No dog food today - the Linux Foundation annual report
The Linux Foundation has published its annual report today. LWN calls it glossy and yeah, boy, it is shiny.
So shiny that people that work in the publishing industry immediately see this has been produced with the Adobe toolchain which - unfortunately - is one of the big suites of software not yet available for Linux.
Checking the PDF file metadata reveals the keywords "open source, open standards, open hardware, open data". That is what the Linux Foundation is about. Good stuff.
The PDF producer meta data for the annual report PDF has been set to "Linux kernel 0.12.1 for Workgroups" and the PDF creator meta data element to "Sharp Zaurus XR-5000 (Maemo5) Edition". Somebody thought to better hide the real data and had some tongue-in-cheek ideas. Kudos.

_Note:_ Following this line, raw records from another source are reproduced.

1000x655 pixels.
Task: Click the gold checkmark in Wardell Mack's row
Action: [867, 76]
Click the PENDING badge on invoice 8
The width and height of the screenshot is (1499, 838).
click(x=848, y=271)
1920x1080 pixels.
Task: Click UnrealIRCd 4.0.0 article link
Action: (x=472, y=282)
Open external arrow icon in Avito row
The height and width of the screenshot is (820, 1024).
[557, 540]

But nicer would have been to use Open Source software to produce the report, not?
Running strings 2020-Linux-Foundation-Annual-Report_113020.pdf | grep Adobe | wc -l
gives us 1229 lines and confirms the suspicion of the toolchain.
A stale /Title (Annual Report 2020) /Producer (macOS Version 10.15.7 \(Build 19H15\) Quartz PDFContext)
has been forgotten in the document to tell us about the platform.
So, ladies and gentlemen, the Linux Foundation 2020 annual report has been produced on a Mac.
Running Adobe Creative Cloud on MacOS Catalina 10.15.7.
Which is proprietary software. Its kernel (and some userland pieces) are based on BSD. Not Linux.
The image on the front page also struck me as a bit odd ... using a ballpoint pen on the laptop screen?
Unbranded laptop. Unbranded cup in the foreground.
Kid in the background not paying attention to his tablet.
All of that cries stock image so loud it hurts.
Google currently finds ~560 uses of the picture and any editorial use nicely tells us that it is © Dragana Gordic / Shutterstock.
The image is "Smiling mom working at home with her child on the sofa while writing an email. Young woman working from home, while in quarantine isolation during the Covid-19 health crisis".
See the Daily Mail for a wonderful example of the working mum in context. I hope, if her laptop had been powered on, it would have run Linux. I mean, what else would still run on an old white MacBook with an Intel "Core 2 Duo" processor from 2008?